Durch die Neudatierung der Skulptur entstehe ein neuer Blick. "Man muss ein völlig anderes Bild dieser Zeit zeichnen. Die Menschen fristeten nicht einfach ein karges, trauriges Dasein in ihren Zelten", führt Terberger aus. "Im Wald standen vielleicht überall solche riesigen Skulpturen, vielleicht gehörte zu jedem Ort, jedem Lagerplatz so ein monumentales, beeindruckendes Werk."
Tom Higham, Professor an der Universität Oxford, bestätigt, dass technologische Fortschritte bei Untersuchungsmethoden der Archäologie einen wichtigen Schub verschafft haben, und betont, wie wichtig die neuen Erkenntnisse für aktuelle gesellschaftliche Debatten seien: "Gerade bei den Themen Rassismus und Rechtsextremismus können wir beobachten, dass manche die Welt so sehen wollen, dass Menschen grundsätzlich verschieden und unterscheidbar sind. Aber die archäologische Forschung, insbesondere im Bereich der DNA, zeigt eindeutig, dass wir alle sehr eng verwandt sind und dass eine Mischung des Genpools schon immer stattgefunden hat."

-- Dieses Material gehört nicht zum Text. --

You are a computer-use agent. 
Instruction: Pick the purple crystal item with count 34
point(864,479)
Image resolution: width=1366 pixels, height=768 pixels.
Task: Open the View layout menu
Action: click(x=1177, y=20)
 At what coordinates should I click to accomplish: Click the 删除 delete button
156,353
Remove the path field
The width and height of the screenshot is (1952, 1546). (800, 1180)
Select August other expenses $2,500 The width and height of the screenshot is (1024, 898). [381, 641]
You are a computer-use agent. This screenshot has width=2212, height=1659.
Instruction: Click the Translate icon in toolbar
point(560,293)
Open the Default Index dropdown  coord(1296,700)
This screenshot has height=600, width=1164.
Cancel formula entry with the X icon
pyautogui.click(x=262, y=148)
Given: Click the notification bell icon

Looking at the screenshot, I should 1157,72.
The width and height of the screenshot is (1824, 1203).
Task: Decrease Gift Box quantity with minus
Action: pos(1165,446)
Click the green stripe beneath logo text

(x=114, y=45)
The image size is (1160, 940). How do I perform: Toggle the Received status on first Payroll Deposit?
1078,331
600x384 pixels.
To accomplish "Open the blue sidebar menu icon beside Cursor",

Das gilt auch für die Vor- und Frühgeschichte. In seinem Buch "The World Before Us" beschäftigt sich Higham mit den Verbindungen unter verschiedenen Menschenarten, mit denen der Homo Sapiens vor 40.000 Jahren koexistierte. "Ich glaube, es ist wichtig, auf genau diese Verbindungen und Vermischungen zu schauen statt auf irgendwelche Reinheitsfantasien."
So verändert sich aktuell das Bild der menschlichen Frühgeschichte. Auch die Neudatierung der Shigir-Skulptur trägt ihren Teil dazu bei: Sie verrät, dass die Menschheitsgeschichte nicht nur von Blütezeiten und von Niedergängen geprägt war und dass Kunst und Kultur nur in den Hochphasen entstehen konnte. Stattdessen wurde die Menschheitsgeschichte von Veränderungen geprägt. Kunst gab es zu allen Zeiten - auch aus Holz.